#### Provided material
-=-=-

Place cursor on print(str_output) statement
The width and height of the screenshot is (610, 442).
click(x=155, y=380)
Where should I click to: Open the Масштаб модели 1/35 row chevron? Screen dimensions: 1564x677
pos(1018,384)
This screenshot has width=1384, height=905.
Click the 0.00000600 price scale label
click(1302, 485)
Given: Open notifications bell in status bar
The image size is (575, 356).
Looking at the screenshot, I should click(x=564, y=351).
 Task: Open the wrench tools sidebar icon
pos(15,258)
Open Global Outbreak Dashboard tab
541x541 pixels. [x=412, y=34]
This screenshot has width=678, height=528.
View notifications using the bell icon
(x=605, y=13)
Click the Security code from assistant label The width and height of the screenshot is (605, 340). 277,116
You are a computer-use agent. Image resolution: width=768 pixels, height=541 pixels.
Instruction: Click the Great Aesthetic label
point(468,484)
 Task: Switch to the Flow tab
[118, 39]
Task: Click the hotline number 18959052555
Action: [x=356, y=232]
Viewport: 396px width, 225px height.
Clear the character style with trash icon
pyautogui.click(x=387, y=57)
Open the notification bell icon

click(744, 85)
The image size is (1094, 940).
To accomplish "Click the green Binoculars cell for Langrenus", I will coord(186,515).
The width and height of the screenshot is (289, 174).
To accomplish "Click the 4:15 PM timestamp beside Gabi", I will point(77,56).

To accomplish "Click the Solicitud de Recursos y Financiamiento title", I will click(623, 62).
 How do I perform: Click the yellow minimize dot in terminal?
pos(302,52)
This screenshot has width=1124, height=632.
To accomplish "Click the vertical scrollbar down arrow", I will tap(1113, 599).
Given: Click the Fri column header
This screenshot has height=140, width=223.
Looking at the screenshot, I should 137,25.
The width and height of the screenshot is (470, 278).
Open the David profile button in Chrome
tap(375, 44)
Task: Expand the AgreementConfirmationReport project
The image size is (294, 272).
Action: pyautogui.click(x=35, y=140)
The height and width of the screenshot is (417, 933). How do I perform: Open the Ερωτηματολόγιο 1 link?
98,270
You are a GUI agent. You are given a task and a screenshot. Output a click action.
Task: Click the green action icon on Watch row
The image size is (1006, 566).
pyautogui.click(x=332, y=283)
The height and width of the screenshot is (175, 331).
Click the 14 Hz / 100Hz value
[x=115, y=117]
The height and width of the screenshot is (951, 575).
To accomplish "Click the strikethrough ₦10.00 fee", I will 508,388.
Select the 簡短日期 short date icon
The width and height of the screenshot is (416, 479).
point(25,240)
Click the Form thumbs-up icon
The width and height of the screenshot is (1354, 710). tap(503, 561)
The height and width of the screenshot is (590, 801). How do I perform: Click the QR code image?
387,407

-=-=-

Give the number of lines in the entries above that include the word "agent", and nothing more.

2